CORONA, Calif. and FORT LAUDERDALE, Fla., May 3 /PRNewswire-FirstCall/ -- Watson Pharmaceuticals, Inc. and Andrx Corporation today announced that they have each received a request for additional information from the Federal Trade Commission ("FTC") in connection with Watson's pending acquisition of Andrx.
The companies intend to respond promptly to the information request, which was issued under notification requirements of the Hart.Scott.Rodino Antitrust Improvements Act of 1976, as amended ("HSR Act").
The effect of the second request is to extend the waiting period imposed by the HSR Act until 30 days after Watson and Andrx have substantially complied with the request, unless that period is extended voluntarily by the parties or terminated sooner by the FTC.
Watson Pharmaceuticals, Inc., headquartered in Corona, CA, is a leading specialty pharmaceutical company that develops, manufactures, markets and distributes branded and generic pharmaceutical products. Watson pursues a growth strategy combining internal product development, strategic alliances and collaborations and synergistic acquisitions of products and businesses.
About Andrx Corporation
Andrx is a pharmaceutical company that:
* develops and commercializes generic versions of primarily
controlled-release pharmaceutical products as well as oral
contraceptives, and selective immediate-release products;
* distributes pharmaceutical products, primarily generics, which have been
commercialized by others, as well as our own, primarily to independent
and chain pharmacies and physicians' offices; and
* develops and manufactures pharmaceutical products for other
pharmaceutical companies, including combination products and
Cautionary Language Concerning Forward-Looking Statements
This press release contains "forward-looking statements" within the meaning of the Securities Litigation Reform Act. All statements included in this press release that address activities, events or developments that Watson and Andrx expect, believe or anticipate will or may occur in the future are forward-looking statements, including the expected benefits of the merger of the two companies, the financial performance of the combined company and the timing of certain events. These statements are based on certain assumptions made by Watson and Andrx based on their experience and perception of historical trends, current conditions, expected future developments and other factors they believe are appropriate in the circumstances. Such statements are subject to a number of assumptions, risks and uncertainties, many of which are beyond the control of Watson and Andrx. Any such projections or statements include the current views of Watson and Andrx with respect to future events and financial performance. No assurances can be given, however, that these events will occur or that such results will be achieved. There are a number of important factors that could cause actual results to differ materially from those projected, including the receipt of required regulatory approvals for the transaction (including the approval of antitrust authorities necessary to complete the merger); the ability to realize the anticipated synergies and benefits of the merger; the risks of pending or future litigation or government investigations; and other risks described from time to time in Watson's and Andrx's Securities and Exchange Commission ("SEC") filings including Watson's and Andrx's Annual Report on Form 10-K for the year ended December 31, 2005. Watson and Andrx disclaim any intent or obligation to update any forward-looking statements contained herein, which speak as of the date hereof.

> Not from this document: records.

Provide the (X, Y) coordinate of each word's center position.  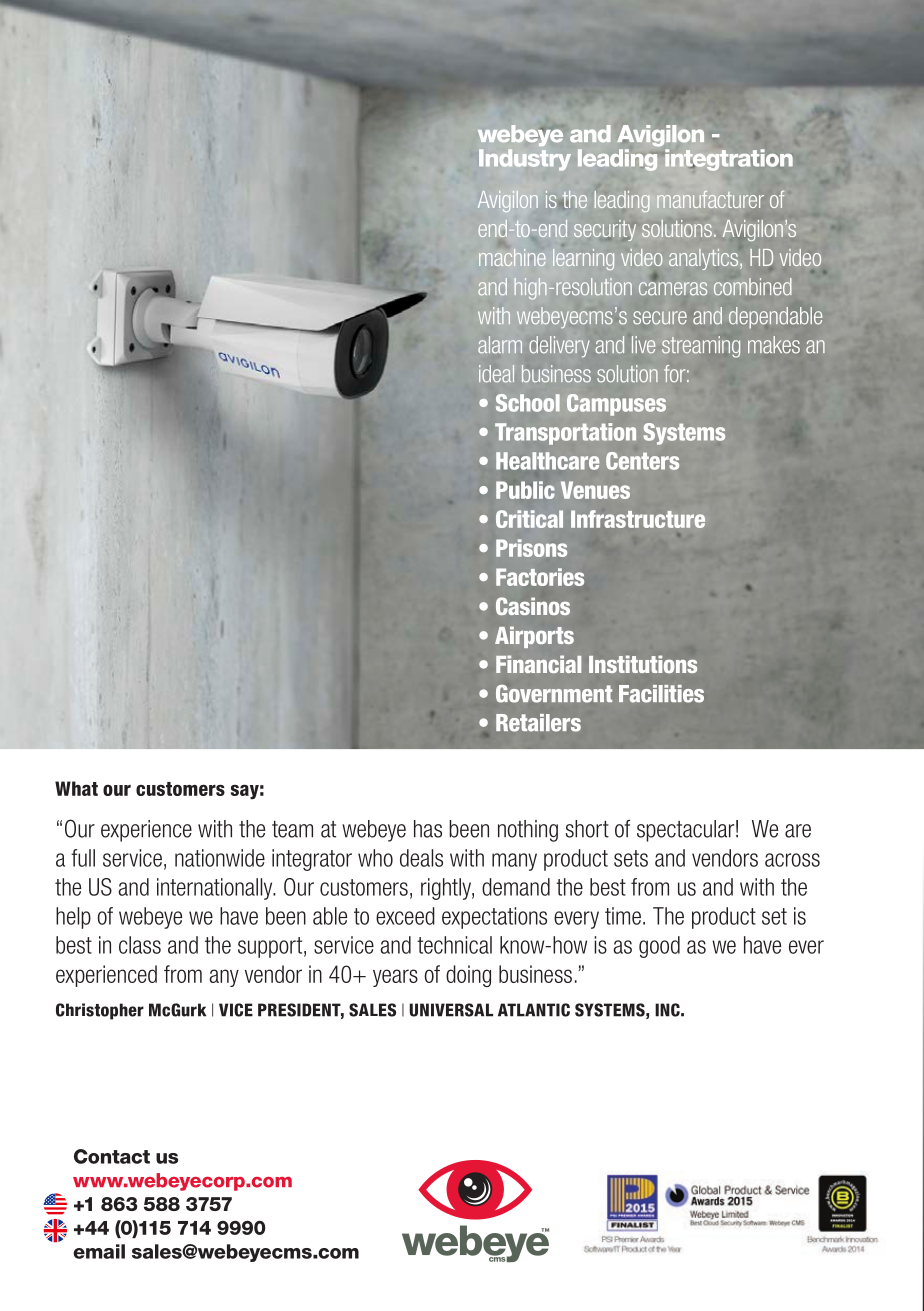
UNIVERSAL (451, 1010)
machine (512, 257)
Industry (525, 160)
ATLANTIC (534, 1010)
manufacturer (710, 199)
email (99, 1251)
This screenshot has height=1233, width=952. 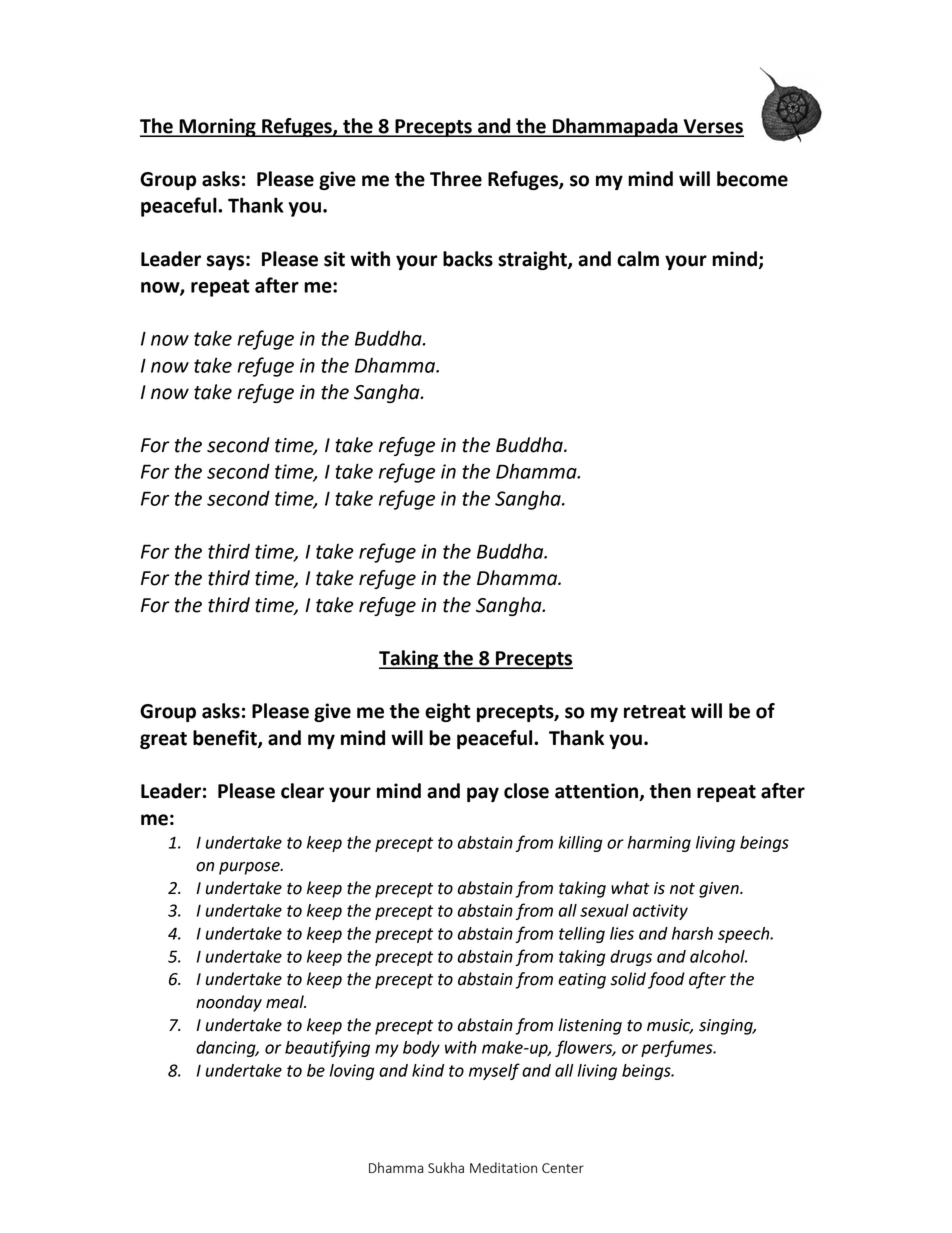 What do you see at coordinates (217, 127) in the screenshot?
I see `Morning` at bounding box center [217, 127].
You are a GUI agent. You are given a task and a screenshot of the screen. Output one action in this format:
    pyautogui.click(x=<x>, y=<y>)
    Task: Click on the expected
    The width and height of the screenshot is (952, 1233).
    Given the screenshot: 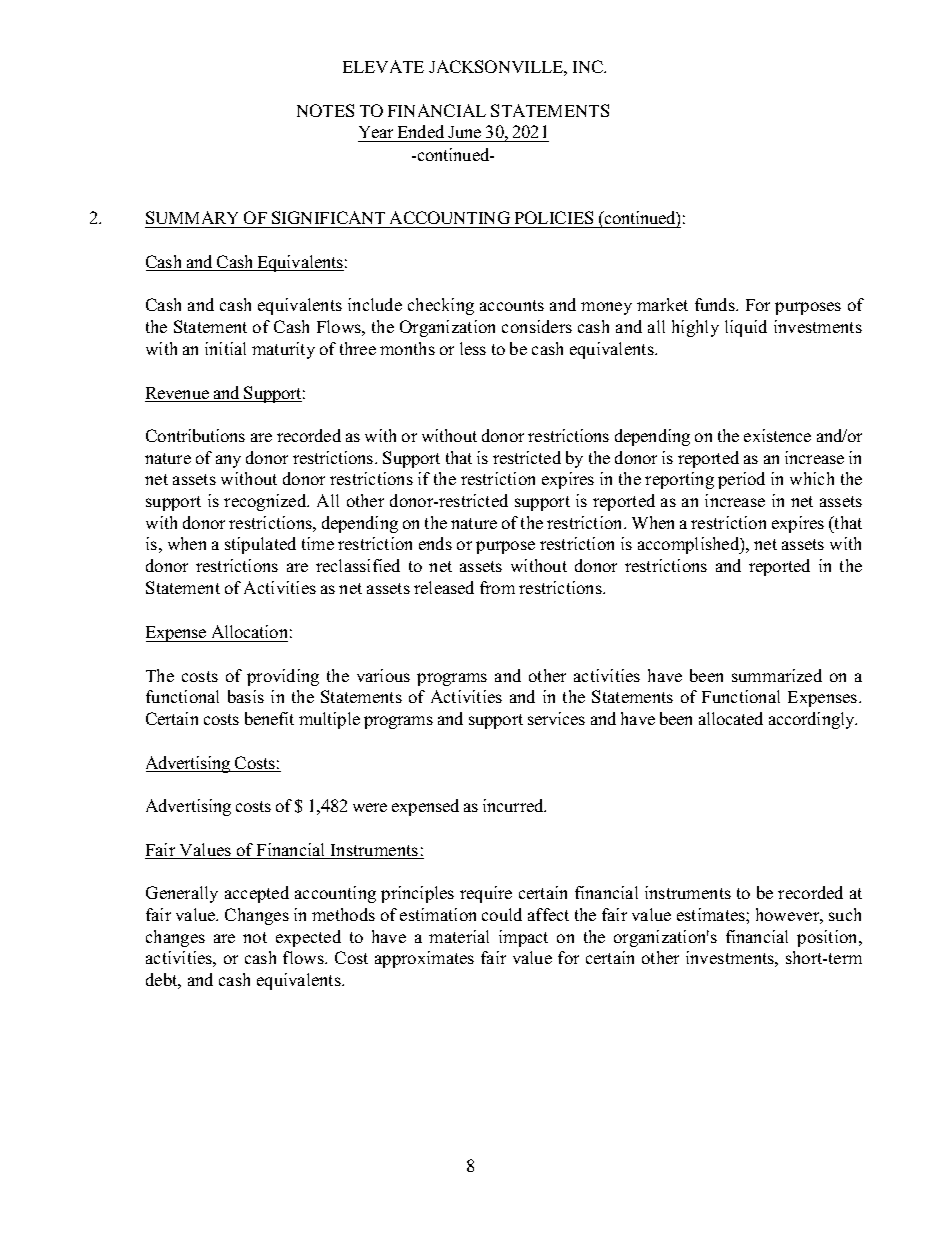 What is the action you would take?
    pyautogui.click(x=308, y=938)
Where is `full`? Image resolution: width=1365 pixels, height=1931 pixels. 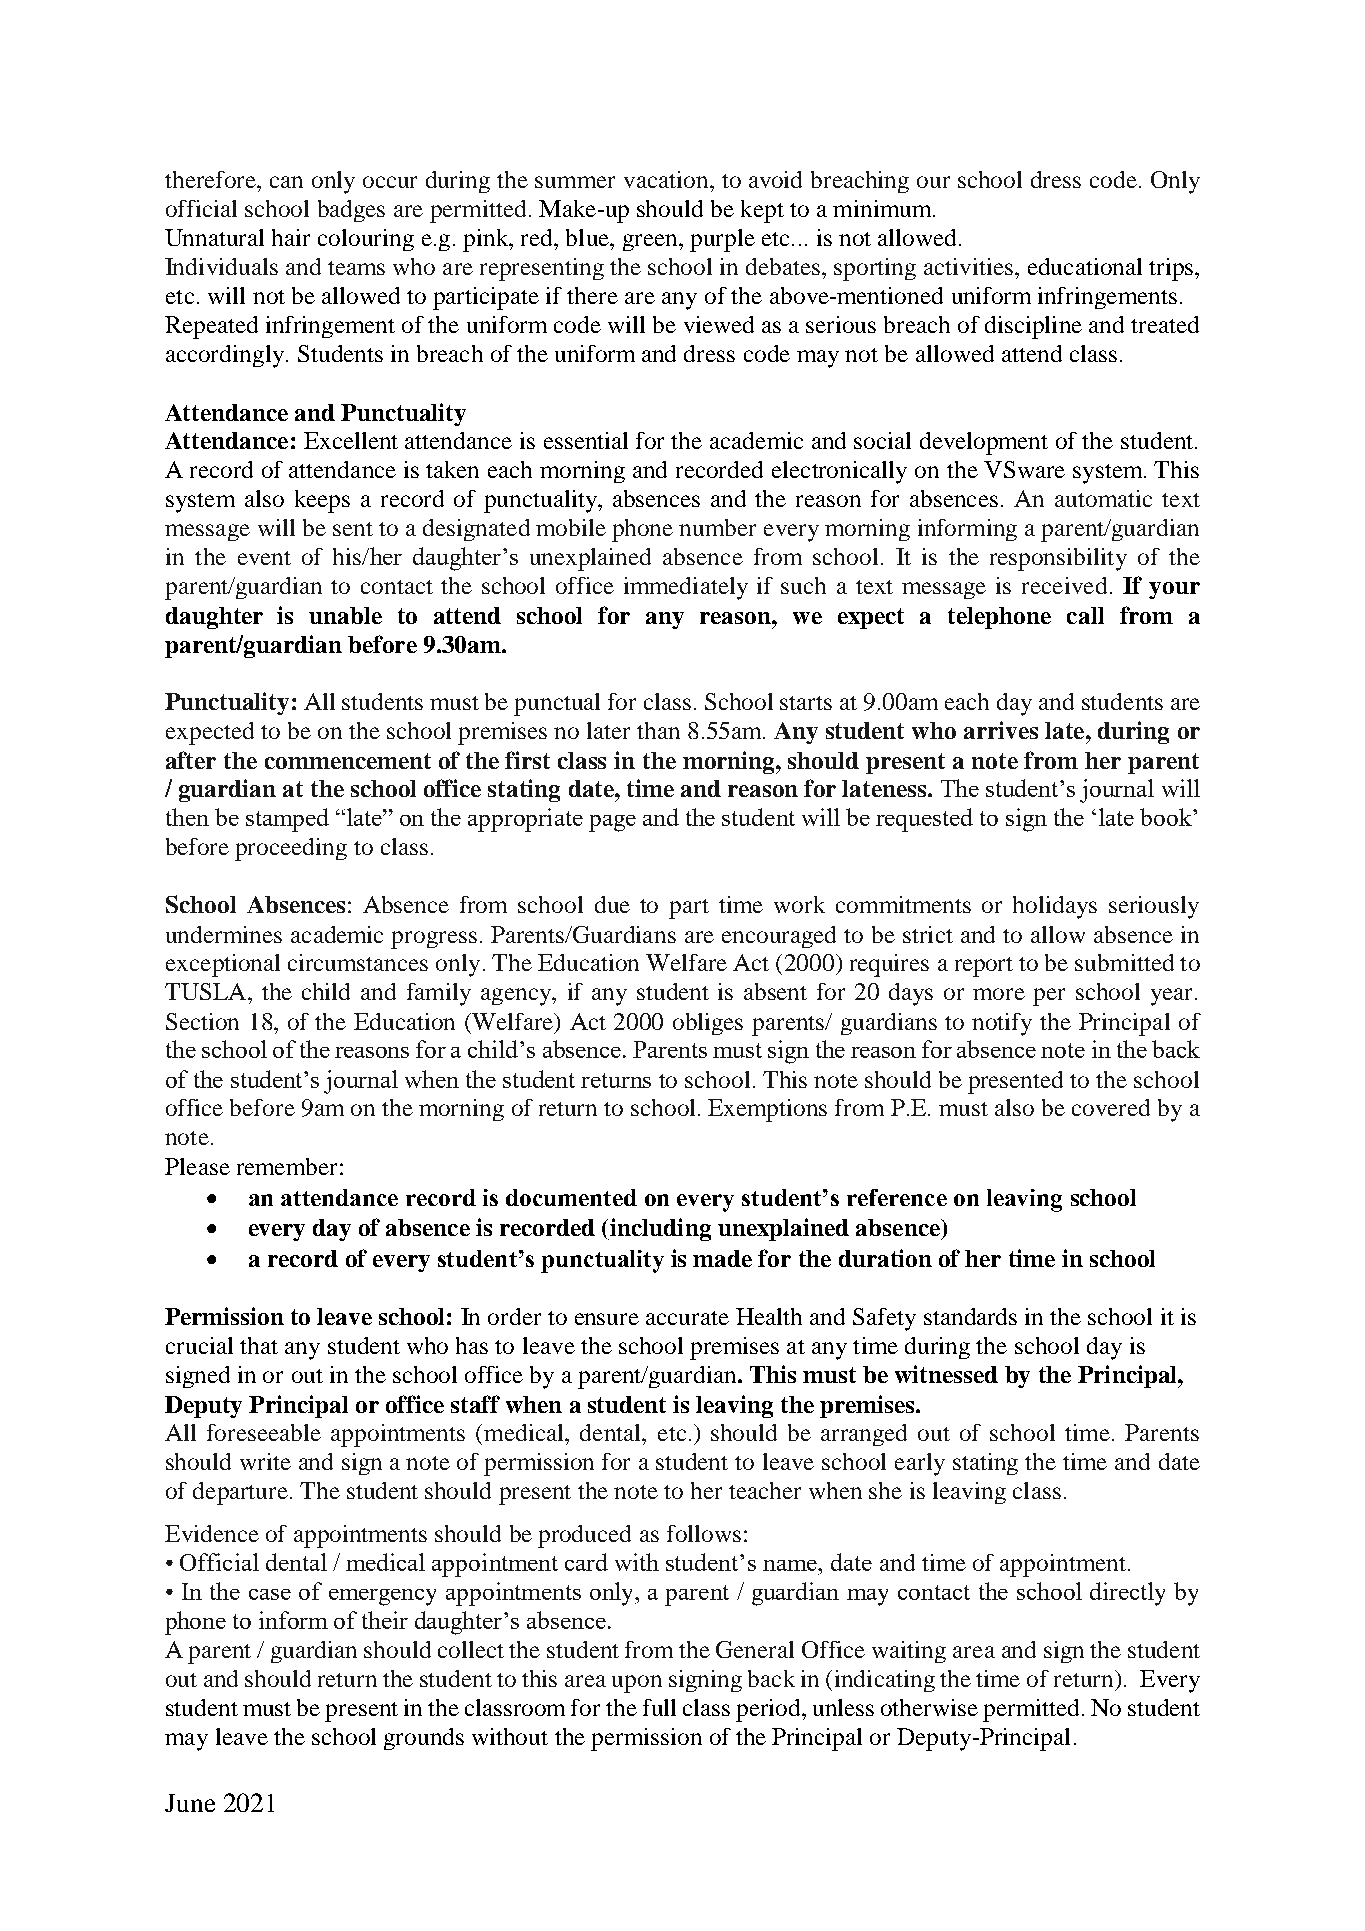
full is located at coordinates (659, 1707).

Additional Information about the Transaction and Where to Find It
In connection with the merger, Watson and Andrx intend to file relevant materials with the SEC. In connection with the merger, on April 28, 2006, Andrx filed a preliminary proxy statement with the SEC. Investors and security holders of Watson and Andrx are urged to read Andrx's preliminary proxy statement and the definitive proxy statement when it becomes available. The preliminary proxy statement contains, and the definitive proxy statement will contain, important information about Watson, Andrx and the merger. The preliminary proxy statement, the definitive proxy statement (when it becomes available) and other relevant materials (when they become available), and any other documents filed by Watson and Andrx with the SEC, may be obtained free of charge at the SEC's web site at www.sec.gov. In addition, investors and security holders may obtain free copies of the documents filed with the SEC by Watson by directing a written request to: Watson Pharmaceuticals, Inc. 311 Bonnie Circle, Corona, California 92880, Attention: Investor Relations, or Andrx, 8151 Peters Road, Plantation, Florida 33324, Attention: Investor Relations. Investors and security holders are urged to read the preliminary proxy statement, definitive proxy statement and the other relevant materials when they become available before making any voting or investment decision with respect to the merger.
Participants in Solicitation
Watson and Andrx and their respective directors, executive officers and other members of their management and employees may be deemed to be soliciting proxies from Andrx stockholders in favor of the merger. Information regarding Andrx's directors and executive officers is available in Andrx's annual report on Form 10-K/A for the year ended December 31, 2005, which was filed with the SEC on May 1, 2006. Information regarding Watson's directors and executive officers is available in Watson's proxy statement for its 2006 annual meeting of stockholders, which was filed with the SEC on April 4, 2006. Additional information regarding the interests of such potential participants will be included in the proxy statement and the other relevant documents filed with the SEC when they become available.